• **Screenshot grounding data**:
--
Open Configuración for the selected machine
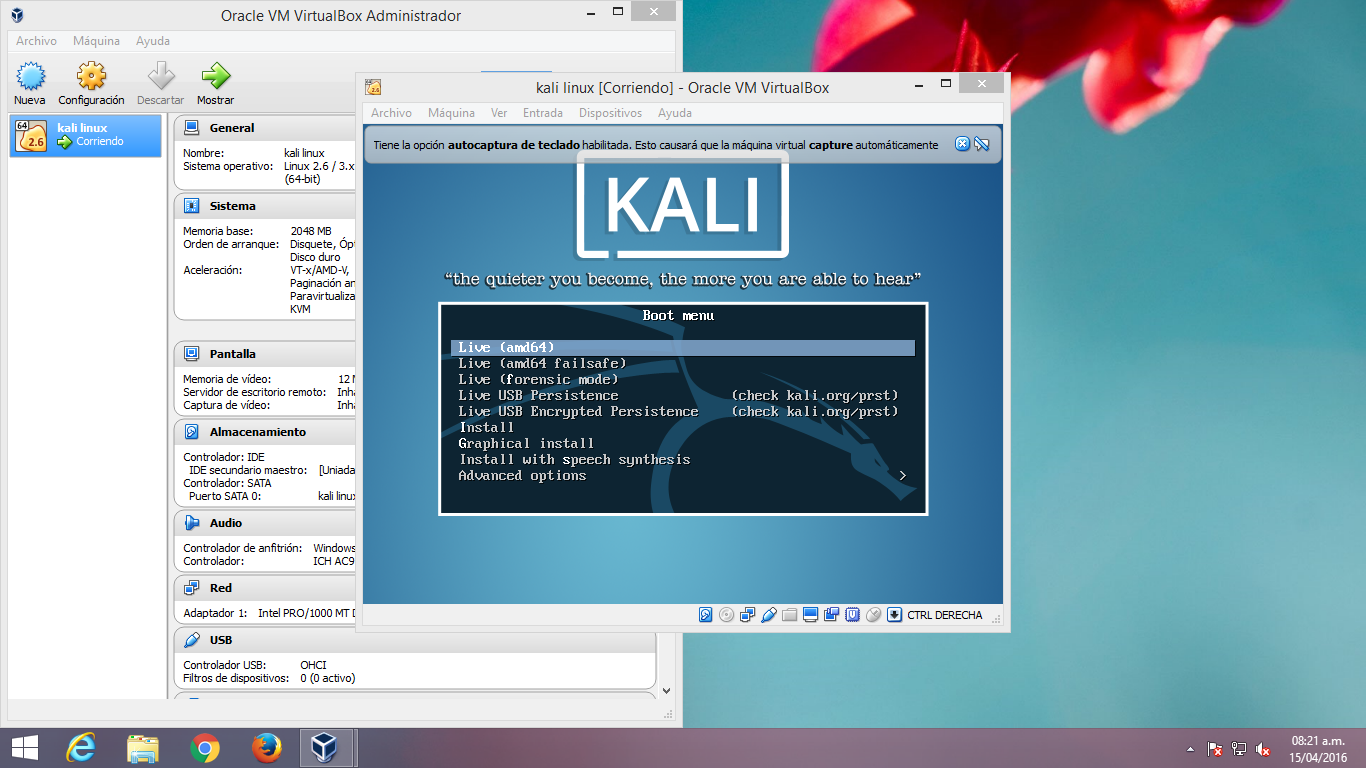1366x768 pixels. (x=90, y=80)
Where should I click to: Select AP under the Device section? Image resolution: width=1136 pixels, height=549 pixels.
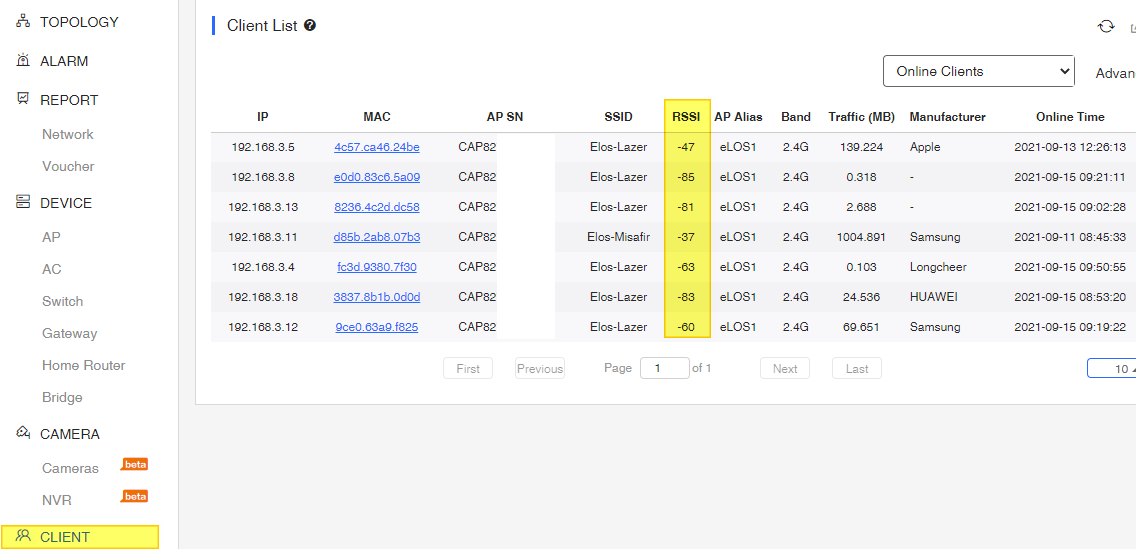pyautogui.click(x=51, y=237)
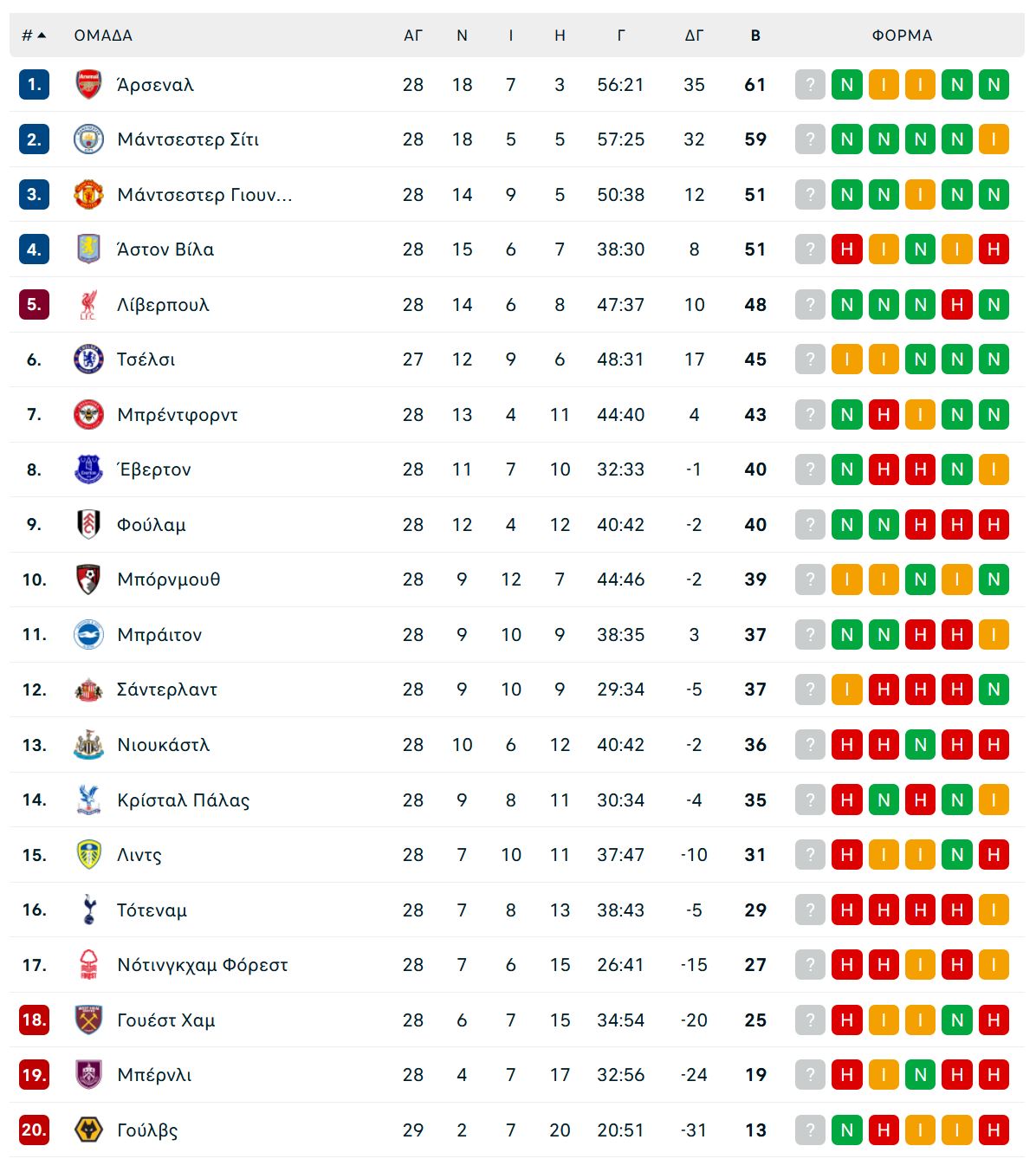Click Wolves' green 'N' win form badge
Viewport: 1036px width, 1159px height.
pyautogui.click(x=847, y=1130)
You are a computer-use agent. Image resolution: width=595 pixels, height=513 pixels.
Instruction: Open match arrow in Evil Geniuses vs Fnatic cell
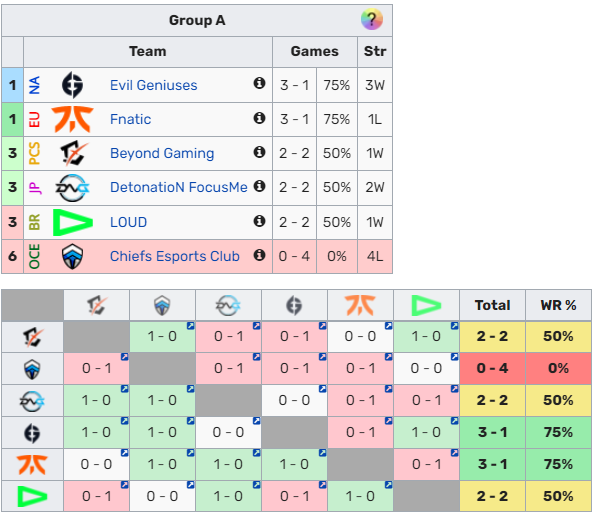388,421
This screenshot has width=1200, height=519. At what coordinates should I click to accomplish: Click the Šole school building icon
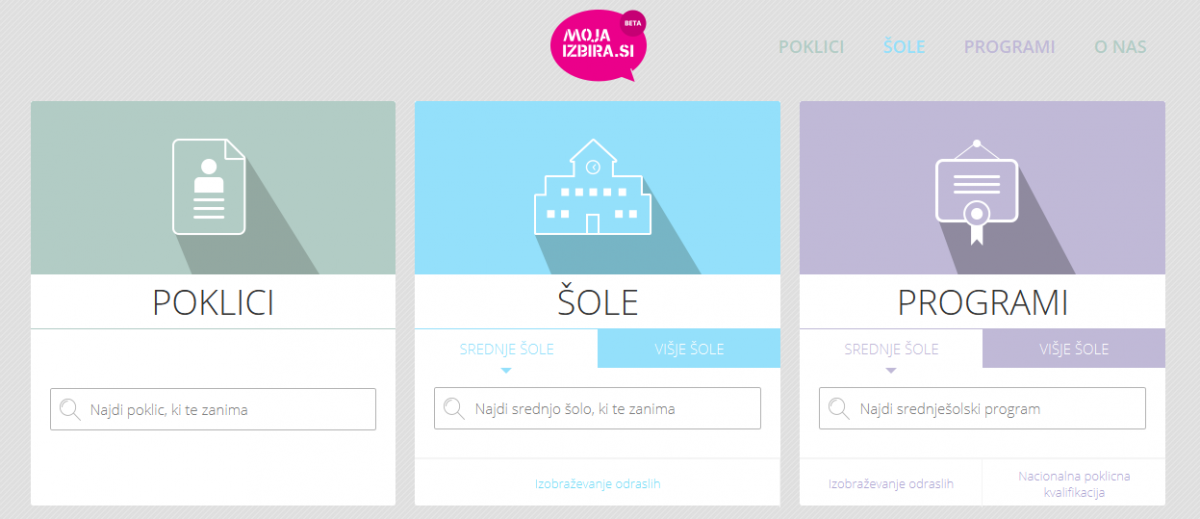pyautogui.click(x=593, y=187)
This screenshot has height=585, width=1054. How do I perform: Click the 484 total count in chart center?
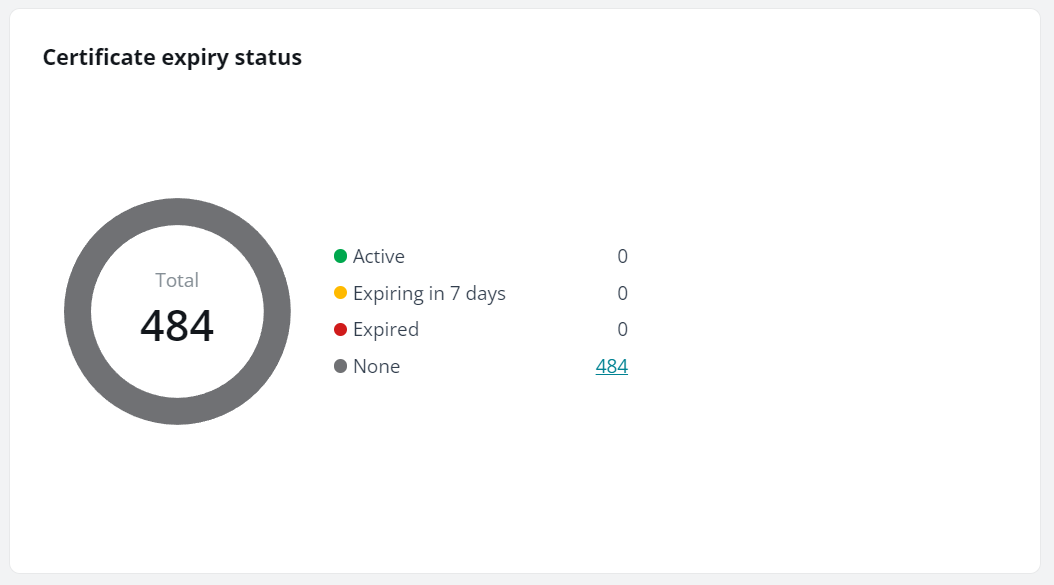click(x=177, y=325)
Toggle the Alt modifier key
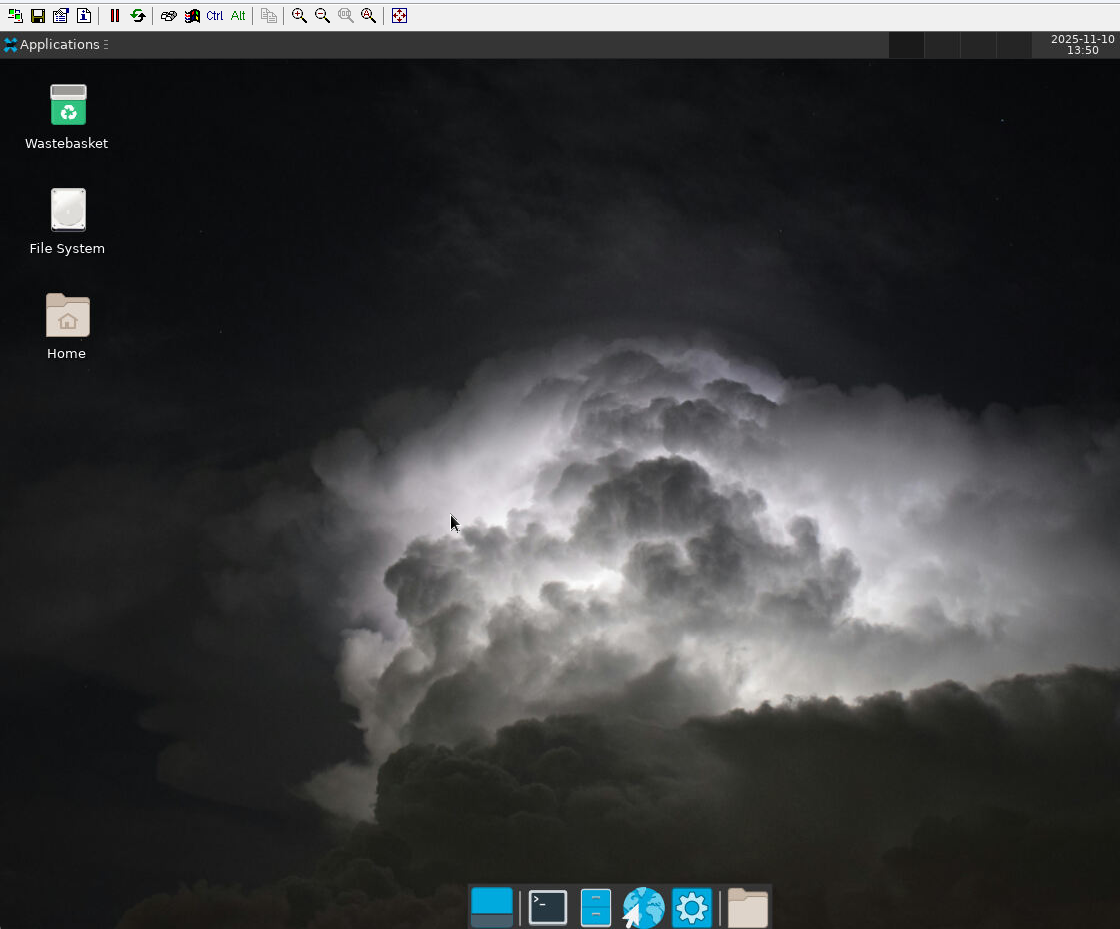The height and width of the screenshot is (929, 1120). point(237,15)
--
• **Prompt**: Output the records verbatim, every one of them, and keep the pictures out.

• **Solution to the exercise**:
Open Configuración for the selected machine
1366x768 pixels. (x=90, y=80)
Where should I click to: Select AP under the Device section? Image resolution: width=1136 pixels, height=549 pixels.
pyautogui.click(x=51, y=237)
Click Wolves' green 'N' win form badge
Viewport: 1036px width, 1159px height.
pyautogui.click(x=847, y=1130)
You are a computer-use agent. Image resolution: width=595 pixels, height=513 pixels.
Instruction: Open match arrow in Evil Geniuses vs Fnatic cell
388,421
This screenshot has width=1200, height=519. At what coordinates should I click to accomplish: Click the Šole school building icon
pyautogui.click(x=593, y=187)
This screenshot has height=585, width=1054. How do I perform: Click the 484 total count in chart center?
click(x=177, y=325)
Toggle the Alt modifier key
The height and width of the screenshot is (929, 1120). point(237,15)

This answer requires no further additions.